Professor Kenneth Kwek, Chief Executive Officer, Singapore General Hospital, 

Professor Fong Kok Yong, Chairman Medical Board, Singapore General Hospital, 

Associate Professor Ng Yee Sien, Organising Chairman, 

Distinguished Speakers and Guests



1.         Good morning. I am happy to be here at the 5th Singapore Rehabilitation Conference. This conference is indeed a useful platform to bring together rehabilitation experts from various disciplines, academics and students to share the best practices and latest innovations in rehabilitation.



2.         Singapore is ageing rapidly. By 2030, one in four Singaporeans will be aged 65 years and above, nearly double that of today. More patients, especially elderly patients with multiple chronic conditions, may face functional deterioration that will require multi-disciplinary care. While we should continue to provide good quality treatment of these conditions or diseases, an equally important aspect is, to ensure that a person regain physical function and remain independent so that they can continue to have a good quality of life. Therefore, demand for rehabilitation is expected to increase significantly. While we provide wide-ranging rehabilitation services in our acute hospitals, we need to do more to shift the gravity of care into the community so that patients can be cared for in an environment that they are familiar with. We are doing this in several ways. 

3.         First, we are shifting our efforts further upstream. Early rehabilitation intervention has proven to be effective, especially for elderly patients. Earlier rehabilitation therapy can be invaluable in reducing functional decline and the need for a longer inpatient stay. 

4.         Second, we are building more Community Hospitals that will serve as ‘hubs’ of rehabilitation. Community Hospitals offer an environment that is conducive for recuperation and better prepare patients in returning to the community. This includes Outram Community Hospital and the Integrated Care Hub, which will provide a suite of services in helping patients optimise functional recovery and resume their daily activities as much as possible. This will range from helping stroke patients regain their strength to walk, to patients who suffer from traumatic limb loss whose complex needs may require the use of rehabilitative technology.    

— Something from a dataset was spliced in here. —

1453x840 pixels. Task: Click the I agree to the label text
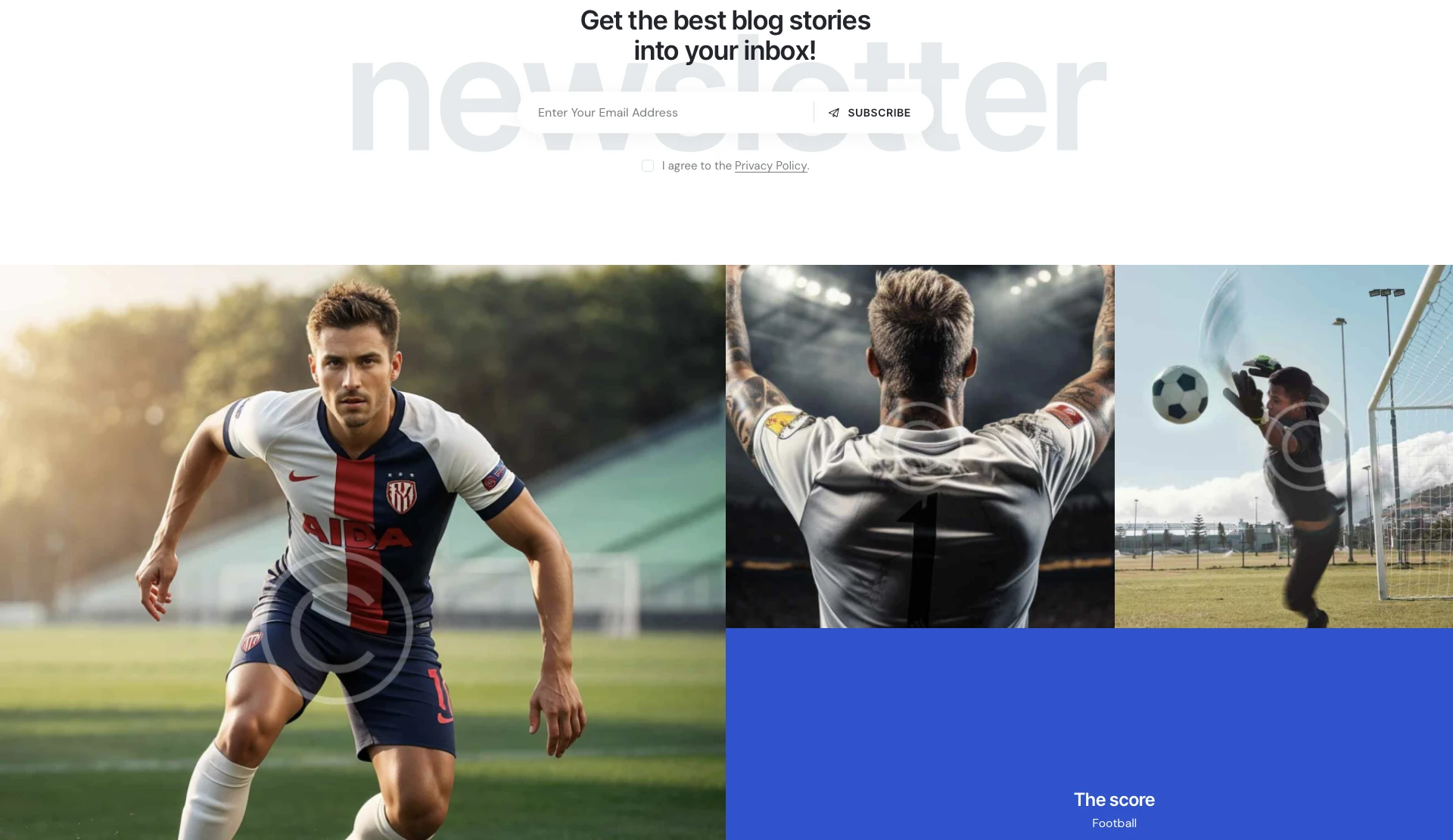696,166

5.         Third, to make it more convenient for the elderly to access rehabilitation services near their home, we have also improved the accessibility of Physiotherapy and Occupational therapy services at Day Rehabilitation Centres (DRCs) and Senior Care Centres (SCCs). There are currently more than 70 such centres located across Singapore offering rehabilitation services closer to home. The Ministry of Health (MOH) is working towards further increasing the number of SCCs within Nursing Homes, polyclinics, Community Centres and HDB void decks to make care even more accessible. The centres will support patients in making a smoother transition back to their own lives and homes. Instead of staying in the hospitals to recuperate, it allows patients to continue their recovery process in an environment familiar to them. This is particularly important to seniors, who sometimes choose to forgo rehabilitation to avoid a longer hospital stay. 

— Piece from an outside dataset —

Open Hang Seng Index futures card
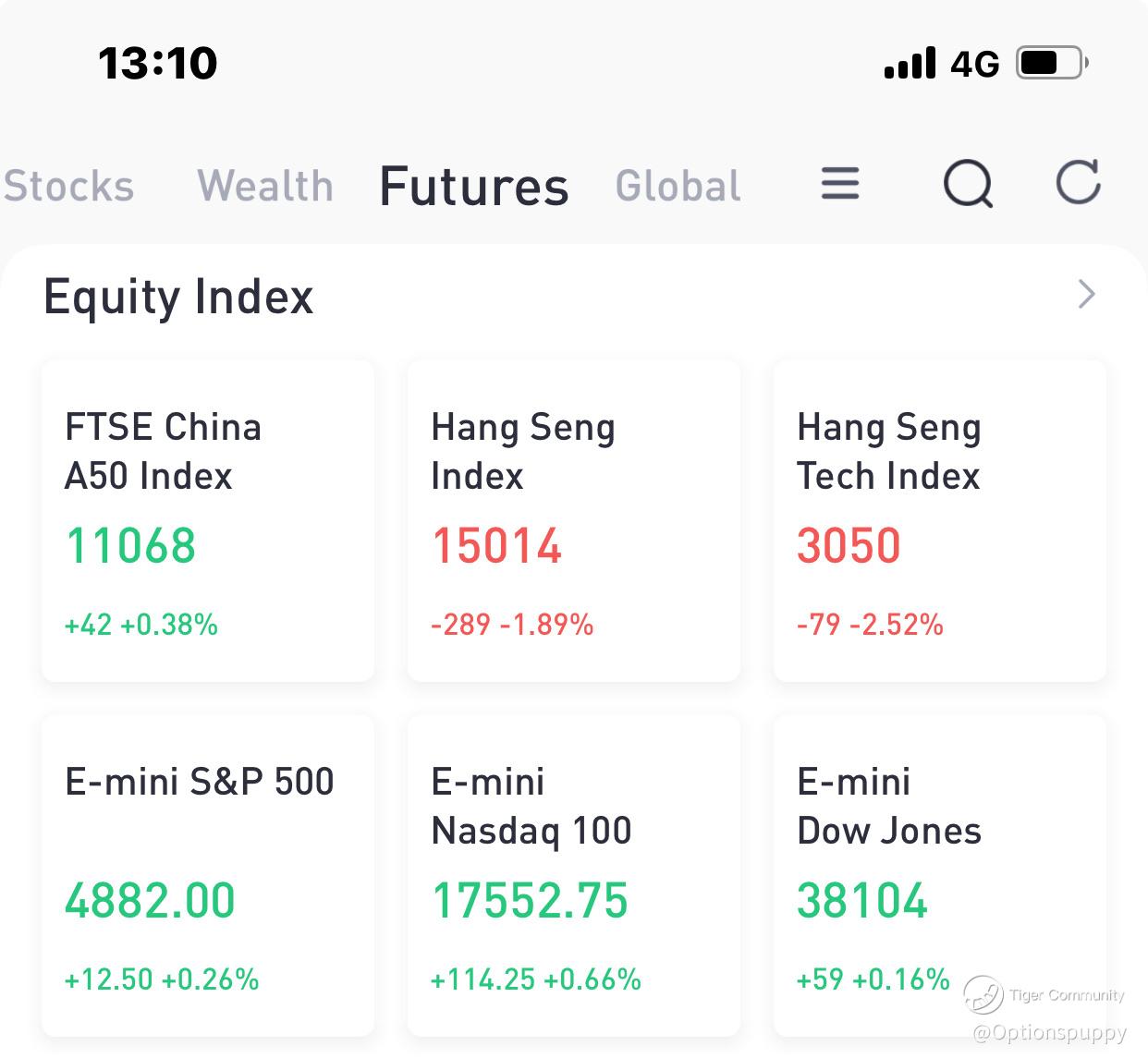The image size is (1148, 1058). pos(574,521)

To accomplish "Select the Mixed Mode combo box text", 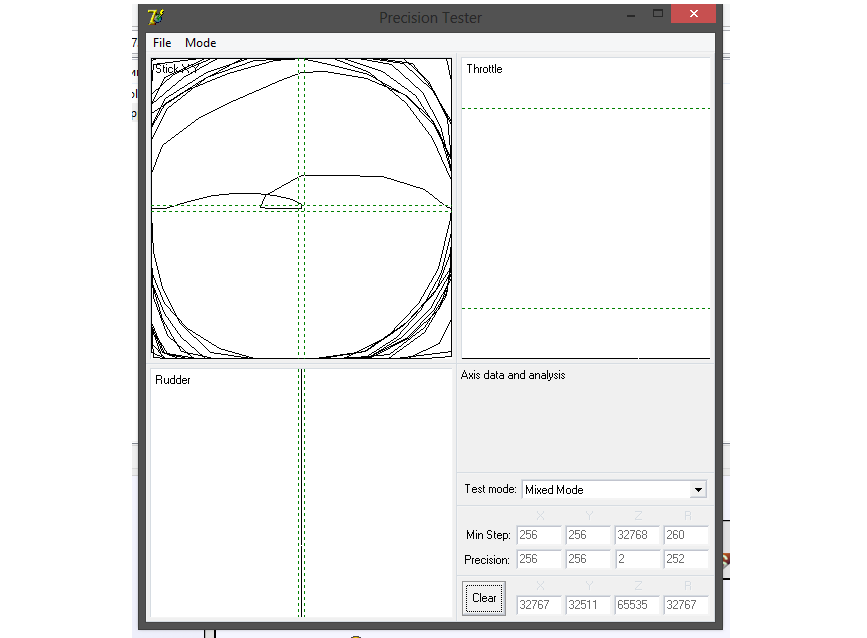I will click(605, 490).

6.         Fourth, we are working with rehabilitation providers across the various settings to develop closer links to ensure a more holistic and seamless transition from hospital to the community. Patient-centric care is made possible with the efforts of a multi-disciplinary team working towards a common goal, holistically looking at the needs of patients and determining each step that needs to be taken by the patient and family to transition back home smoothly. It is heartening that we are seeing more of such collaborations. One such example is the integrated care pathway for hip fractures which Dr Chong Tsung Wei will share more on during his talk. The Regional Health System (RHS) serves as the anchor, identifying patients in the Emergency Department (ED) early and facilitating earlier surgery and timely transfer to the CH for further rehabilitation.  With the increasing recognition that care does not happen in-silo, we hope to see more of you working in community settings to provide rehabilitation services to our patients.

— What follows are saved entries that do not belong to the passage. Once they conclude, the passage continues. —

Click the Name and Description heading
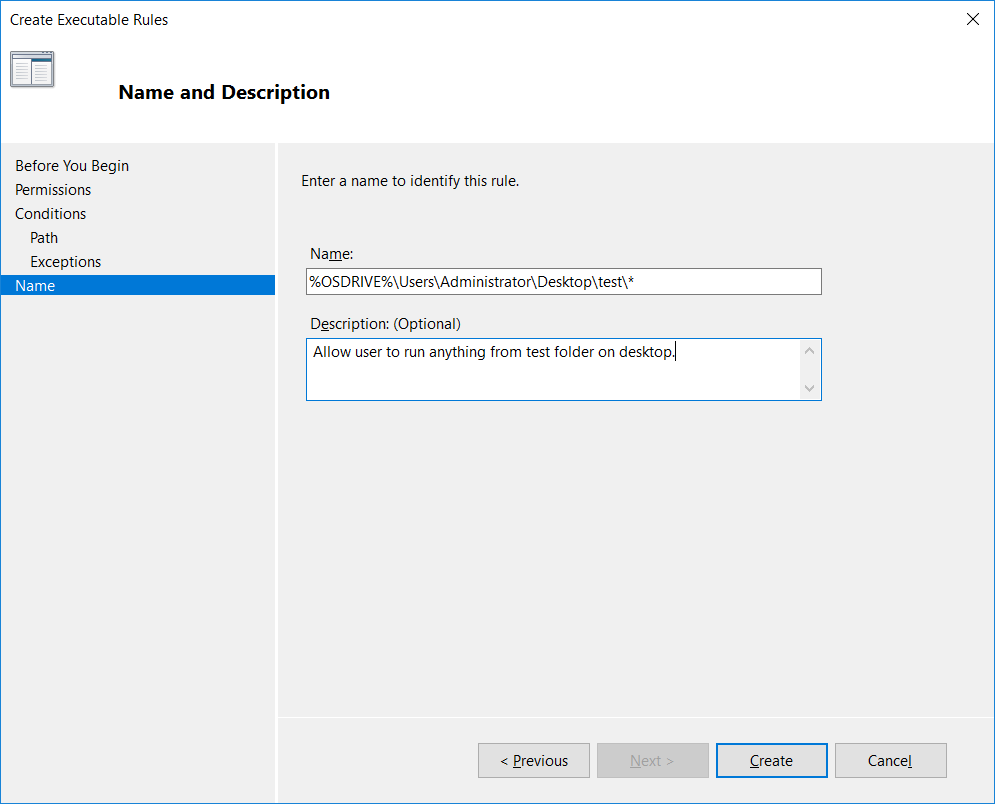coord(224,93)
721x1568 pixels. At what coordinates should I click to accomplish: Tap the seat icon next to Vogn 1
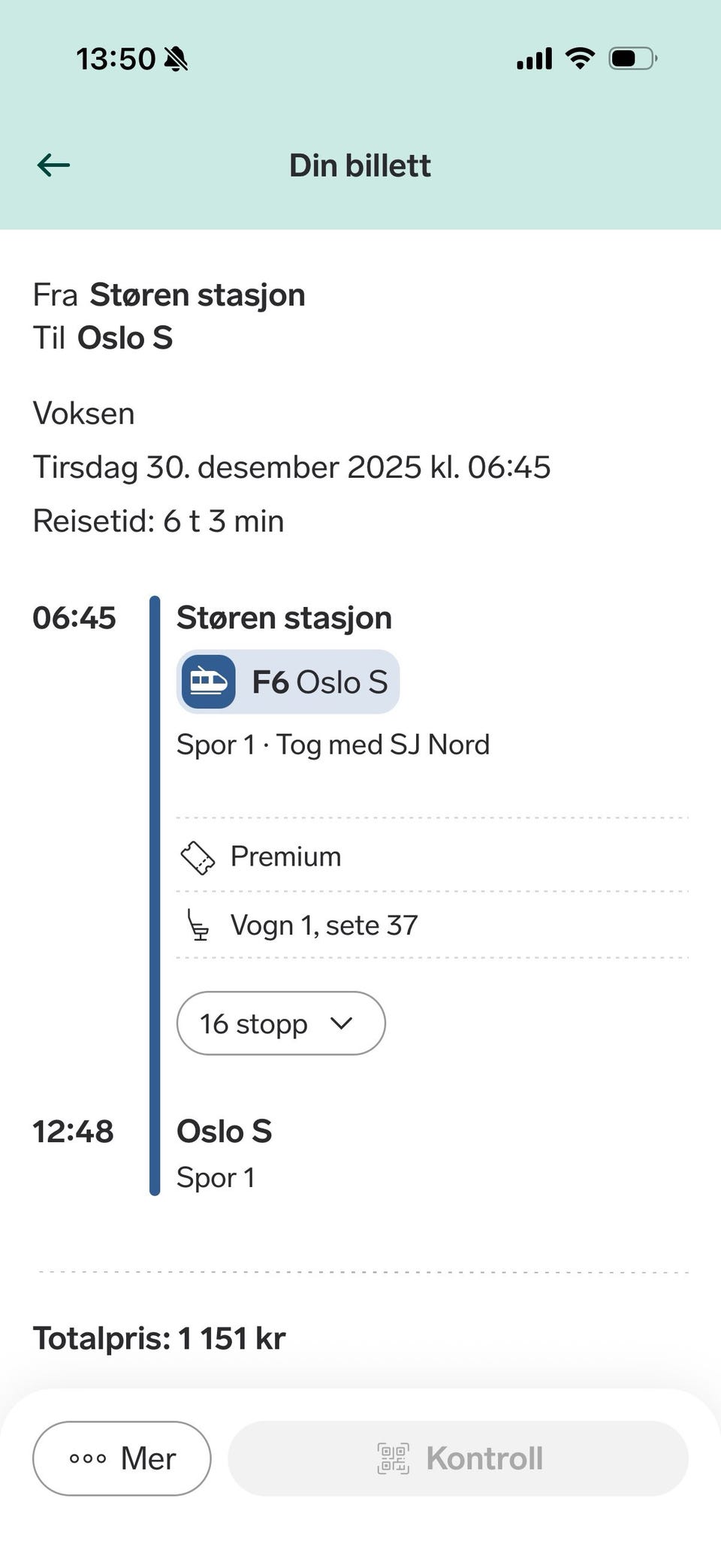pyautogui.click(x=198, y=926)
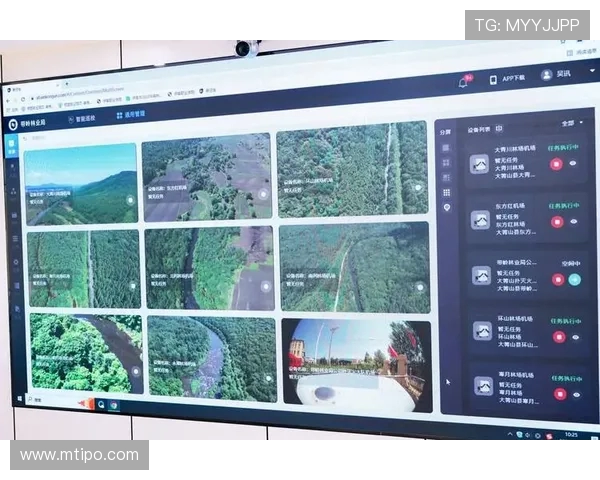
Task: Toggle eye view for 大青川林场机场
Action: [574, 164]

7.         The advancement in technology will go hand in hand with healthcare delivery. Rehabilitation technology, including robotics, electrical muscle stimulation, tools tapping on virtual reality, and wearables are already transforming the way we deliver rehabilitation today. Not only are we improving patient outcomes, we are also working towards raising the productivity of health care. Take for example, the use of tele-rehabilitation. The use of such a platform has allowed us to bring therapy to patients within the comfort of their home. This has been especially helpful to patients with mobility issues and whose caregivers are not able to bring them to centres and hospitals for follow-ups. More importantly, it allows healthcare professionals to focus on more complex rehabilitation care. 

8.         On this note, I am heartened by the theme of today’s conference. “Integrating Rehabilitation Care: From Hospital to Community” which underpins our efforts in developing a more sustainable healthcare system for the future. As we continue to work together in shifting care beyond the hospital to the community and bringing care closer to home, we should always keep our patients at the heart of our mission by providing cost-effective and appropriate care. 

9.         In closing, I would like to thank the organisers for putting together this conference. I trust the sessions over the next two days will engage and inspire us to work towards enhancing rehabilitation care in Singapore. I wish all of you an enriching conference. Thank you.